Set down, without alteration, the lines from the one that contains "Tap the 7TH" through the final line of the material below.

Provided material START

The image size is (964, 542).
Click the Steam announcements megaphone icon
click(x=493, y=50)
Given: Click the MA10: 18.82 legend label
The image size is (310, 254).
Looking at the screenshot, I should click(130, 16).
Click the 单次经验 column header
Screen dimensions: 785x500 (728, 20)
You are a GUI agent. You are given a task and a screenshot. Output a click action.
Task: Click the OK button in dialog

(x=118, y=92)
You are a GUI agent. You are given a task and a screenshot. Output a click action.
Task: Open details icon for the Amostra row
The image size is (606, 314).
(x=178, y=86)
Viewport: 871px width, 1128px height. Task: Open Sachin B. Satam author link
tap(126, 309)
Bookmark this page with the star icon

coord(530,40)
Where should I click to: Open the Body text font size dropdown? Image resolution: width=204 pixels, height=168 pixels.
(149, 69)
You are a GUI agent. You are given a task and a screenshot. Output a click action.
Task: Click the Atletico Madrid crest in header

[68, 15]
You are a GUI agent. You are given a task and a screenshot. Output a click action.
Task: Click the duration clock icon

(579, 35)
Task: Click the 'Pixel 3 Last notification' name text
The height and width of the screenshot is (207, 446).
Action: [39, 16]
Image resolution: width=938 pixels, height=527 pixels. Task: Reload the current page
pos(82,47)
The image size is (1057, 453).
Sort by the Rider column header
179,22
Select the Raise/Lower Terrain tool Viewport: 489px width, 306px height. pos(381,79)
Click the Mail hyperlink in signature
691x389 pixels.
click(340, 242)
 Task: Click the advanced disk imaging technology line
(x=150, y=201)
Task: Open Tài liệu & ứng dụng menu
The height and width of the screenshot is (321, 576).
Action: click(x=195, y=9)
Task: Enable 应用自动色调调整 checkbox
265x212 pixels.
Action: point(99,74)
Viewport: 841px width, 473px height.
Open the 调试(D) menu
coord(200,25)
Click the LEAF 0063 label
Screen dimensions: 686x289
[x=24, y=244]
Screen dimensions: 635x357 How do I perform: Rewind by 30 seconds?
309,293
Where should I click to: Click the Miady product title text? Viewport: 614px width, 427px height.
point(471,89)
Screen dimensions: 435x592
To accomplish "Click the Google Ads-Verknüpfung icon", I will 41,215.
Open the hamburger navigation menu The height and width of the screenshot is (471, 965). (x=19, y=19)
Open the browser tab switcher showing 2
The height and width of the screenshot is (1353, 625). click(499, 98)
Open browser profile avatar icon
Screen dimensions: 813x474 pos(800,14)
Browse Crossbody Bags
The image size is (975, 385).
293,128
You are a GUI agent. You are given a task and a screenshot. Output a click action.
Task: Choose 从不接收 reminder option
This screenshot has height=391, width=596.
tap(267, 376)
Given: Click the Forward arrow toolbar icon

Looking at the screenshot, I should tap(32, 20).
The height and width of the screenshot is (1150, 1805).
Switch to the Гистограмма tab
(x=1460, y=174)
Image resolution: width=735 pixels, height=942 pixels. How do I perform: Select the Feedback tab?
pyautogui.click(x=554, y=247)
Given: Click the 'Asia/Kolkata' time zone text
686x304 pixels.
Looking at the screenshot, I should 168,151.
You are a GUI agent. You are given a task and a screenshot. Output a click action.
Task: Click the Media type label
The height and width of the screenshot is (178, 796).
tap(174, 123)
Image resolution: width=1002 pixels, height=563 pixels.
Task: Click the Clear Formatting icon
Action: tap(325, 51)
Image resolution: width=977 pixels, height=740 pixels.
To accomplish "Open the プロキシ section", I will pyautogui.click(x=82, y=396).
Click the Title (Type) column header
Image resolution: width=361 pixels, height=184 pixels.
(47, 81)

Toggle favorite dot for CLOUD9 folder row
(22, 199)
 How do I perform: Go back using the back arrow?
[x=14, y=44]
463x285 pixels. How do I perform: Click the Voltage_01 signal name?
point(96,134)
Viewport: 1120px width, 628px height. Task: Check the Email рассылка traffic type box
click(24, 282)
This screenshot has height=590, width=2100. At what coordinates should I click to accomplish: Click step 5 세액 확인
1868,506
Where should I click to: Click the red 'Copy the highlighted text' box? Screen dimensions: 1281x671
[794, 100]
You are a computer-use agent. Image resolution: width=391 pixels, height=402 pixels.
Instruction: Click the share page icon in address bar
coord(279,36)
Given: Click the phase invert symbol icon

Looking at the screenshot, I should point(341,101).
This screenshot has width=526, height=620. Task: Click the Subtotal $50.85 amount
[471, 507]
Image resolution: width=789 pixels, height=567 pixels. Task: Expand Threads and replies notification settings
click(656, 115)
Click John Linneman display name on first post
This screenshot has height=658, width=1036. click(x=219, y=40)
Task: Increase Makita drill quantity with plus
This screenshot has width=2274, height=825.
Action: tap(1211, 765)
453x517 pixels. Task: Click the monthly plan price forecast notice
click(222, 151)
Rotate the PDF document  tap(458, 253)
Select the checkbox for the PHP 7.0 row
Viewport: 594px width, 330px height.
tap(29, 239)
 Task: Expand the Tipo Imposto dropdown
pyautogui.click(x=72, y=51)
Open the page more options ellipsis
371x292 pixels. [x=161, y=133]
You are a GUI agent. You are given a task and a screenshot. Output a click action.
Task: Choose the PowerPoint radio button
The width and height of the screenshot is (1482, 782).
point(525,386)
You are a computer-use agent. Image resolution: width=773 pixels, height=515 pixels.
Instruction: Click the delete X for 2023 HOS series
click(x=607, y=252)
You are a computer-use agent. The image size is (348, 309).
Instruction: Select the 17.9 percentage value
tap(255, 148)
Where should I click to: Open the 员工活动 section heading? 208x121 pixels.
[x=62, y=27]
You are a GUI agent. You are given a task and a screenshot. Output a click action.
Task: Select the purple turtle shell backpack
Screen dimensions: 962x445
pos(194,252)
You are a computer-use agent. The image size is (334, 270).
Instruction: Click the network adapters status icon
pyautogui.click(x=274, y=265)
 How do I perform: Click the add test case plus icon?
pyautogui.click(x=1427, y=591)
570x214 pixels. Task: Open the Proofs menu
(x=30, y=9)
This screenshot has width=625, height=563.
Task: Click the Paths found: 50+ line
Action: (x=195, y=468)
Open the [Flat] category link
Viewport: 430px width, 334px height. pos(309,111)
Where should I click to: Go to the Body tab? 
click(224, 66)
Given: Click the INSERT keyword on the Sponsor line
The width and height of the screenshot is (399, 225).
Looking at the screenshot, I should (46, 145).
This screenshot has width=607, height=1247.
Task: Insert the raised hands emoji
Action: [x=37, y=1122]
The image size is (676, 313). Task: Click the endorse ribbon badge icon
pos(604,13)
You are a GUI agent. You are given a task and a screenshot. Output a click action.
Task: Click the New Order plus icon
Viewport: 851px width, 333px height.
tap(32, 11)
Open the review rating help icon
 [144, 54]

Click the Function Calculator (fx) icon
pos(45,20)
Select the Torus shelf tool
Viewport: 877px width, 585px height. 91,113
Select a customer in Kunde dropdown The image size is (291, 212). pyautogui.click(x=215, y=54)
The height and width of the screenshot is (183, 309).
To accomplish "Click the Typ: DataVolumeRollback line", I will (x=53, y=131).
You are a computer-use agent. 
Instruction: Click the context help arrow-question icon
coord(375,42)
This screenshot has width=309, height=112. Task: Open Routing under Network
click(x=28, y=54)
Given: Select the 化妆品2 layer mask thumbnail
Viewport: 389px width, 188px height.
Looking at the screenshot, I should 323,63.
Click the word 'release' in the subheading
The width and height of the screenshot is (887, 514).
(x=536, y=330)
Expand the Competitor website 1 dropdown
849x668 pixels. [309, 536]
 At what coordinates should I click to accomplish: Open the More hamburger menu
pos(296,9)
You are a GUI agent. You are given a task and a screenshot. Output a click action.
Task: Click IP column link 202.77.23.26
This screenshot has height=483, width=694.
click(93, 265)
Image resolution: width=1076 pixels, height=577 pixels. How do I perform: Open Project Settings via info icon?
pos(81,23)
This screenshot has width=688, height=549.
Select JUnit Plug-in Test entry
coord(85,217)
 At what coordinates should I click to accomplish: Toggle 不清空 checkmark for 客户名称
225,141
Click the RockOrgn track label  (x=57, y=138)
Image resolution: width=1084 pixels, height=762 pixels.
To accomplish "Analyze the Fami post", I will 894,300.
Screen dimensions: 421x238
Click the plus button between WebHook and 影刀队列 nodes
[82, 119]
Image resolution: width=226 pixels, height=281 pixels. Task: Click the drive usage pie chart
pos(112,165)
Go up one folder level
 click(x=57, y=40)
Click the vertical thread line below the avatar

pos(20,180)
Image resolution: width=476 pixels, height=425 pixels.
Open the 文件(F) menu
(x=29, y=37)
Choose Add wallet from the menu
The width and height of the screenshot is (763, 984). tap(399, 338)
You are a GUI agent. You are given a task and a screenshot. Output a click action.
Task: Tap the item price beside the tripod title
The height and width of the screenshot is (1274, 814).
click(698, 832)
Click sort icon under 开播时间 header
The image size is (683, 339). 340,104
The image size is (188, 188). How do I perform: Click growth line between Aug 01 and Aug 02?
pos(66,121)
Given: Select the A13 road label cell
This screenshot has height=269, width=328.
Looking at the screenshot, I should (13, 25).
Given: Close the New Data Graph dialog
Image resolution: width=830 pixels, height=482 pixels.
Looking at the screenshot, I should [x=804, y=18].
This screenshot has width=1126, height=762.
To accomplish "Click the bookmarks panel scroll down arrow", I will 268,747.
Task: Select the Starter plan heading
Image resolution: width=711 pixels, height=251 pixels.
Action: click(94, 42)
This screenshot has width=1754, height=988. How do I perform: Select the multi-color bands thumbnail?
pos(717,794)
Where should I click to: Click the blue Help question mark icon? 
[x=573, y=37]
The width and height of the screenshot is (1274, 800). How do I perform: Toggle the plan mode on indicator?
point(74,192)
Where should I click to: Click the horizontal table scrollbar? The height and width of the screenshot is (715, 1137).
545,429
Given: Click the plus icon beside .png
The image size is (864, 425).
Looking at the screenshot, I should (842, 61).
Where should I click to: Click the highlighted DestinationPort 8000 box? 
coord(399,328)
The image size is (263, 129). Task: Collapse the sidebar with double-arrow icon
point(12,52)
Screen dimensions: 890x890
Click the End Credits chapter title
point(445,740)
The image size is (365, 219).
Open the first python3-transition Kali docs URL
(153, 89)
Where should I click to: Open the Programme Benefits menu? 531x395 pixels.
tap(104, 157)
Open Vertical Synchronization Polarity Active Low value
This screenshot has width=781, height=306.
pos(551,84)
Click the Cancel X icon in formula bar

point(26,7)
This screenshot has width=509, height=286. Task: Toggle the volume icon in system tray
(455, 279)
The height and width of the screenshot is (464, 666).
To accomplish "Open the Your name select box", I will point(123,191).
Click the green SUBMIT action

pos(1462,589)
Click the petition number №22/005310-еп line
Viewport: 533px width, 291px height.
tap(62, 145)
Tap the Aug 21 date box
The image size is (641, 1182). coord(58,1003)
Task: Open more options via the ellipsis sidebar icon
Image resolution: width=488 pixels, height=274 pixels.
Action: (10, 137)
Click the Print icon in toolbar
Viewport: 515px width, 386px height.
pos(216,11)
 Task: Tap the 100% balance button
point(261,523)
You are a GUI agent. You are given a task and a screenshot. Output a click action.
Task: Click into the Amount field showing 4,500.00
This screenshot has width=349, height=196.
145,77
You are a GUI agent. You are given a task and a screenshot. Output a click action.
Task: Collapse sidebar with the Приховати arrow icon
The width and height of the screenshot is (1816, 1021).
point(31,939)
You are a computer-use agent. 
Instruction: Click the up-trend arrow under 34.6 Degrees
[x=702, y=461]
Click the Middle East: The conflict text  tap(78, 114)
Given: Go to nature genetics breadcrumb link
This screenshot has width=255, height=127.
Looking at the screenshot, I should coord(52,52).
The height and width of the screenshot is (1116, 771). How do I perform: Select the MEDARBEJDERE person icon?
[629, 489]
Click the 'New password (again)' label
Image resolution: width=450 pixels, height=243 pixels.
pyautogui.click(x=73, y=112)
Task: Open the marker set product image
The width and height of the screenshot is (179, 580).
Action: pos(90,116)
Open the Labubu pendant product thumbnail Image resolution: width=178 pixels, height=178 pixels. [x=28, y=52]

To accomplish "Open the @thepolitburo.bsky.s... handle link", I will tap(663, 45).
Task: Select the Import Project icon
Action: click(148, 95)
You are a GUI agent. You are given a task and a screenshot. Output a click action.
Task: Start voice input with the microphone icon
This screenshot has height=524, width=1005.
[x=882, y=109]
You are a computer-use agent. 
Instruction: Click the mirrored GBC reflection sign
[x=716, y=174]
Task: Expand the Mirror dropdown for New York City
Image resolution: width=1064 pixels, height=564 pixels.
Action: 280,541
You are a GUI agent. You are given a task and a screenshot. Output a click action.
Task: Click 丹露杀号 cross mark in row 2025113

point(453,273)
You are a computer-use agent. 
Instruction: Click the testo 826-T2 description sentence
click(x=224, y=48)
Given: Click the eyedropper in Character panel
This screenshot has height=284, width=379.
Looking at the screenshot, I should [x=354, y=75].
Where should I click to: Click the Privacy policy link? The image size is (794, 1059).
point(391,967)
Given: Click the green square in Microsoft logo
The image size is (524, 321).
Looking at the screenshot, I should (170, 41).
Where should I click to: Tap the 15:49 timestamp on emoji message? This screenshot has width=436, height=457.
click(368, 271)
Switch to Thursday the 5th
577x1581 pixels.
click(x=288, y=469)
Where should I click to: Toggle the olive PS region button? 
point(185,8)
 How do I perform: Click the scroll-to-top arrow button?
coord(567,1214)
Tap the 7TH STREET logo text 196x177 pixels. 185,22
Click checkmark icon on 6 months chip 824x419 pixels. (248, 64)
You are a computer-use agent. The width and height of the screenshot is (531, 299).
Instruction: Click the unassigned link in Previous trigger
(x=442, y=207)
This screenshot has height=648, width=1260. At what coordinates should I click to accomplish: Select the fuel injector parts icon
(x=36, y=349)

Provided material END

Your solution:
Tap the 7TH STREET logo text 196x177 pixels. 185,22
Click checkmark icon on 6 months chip 824x419 pixels. (248, 64)
You are a computer-use agent. The width and height of the screenshot is (531, 299).
Instruction: Click the unassigned link in Previous trigger
(x=442, y=207)
This screenshot has height=648, width=1260. At what coordinates should I click to accomplish: Select the fuel injector parts icon
(x=36, y=349)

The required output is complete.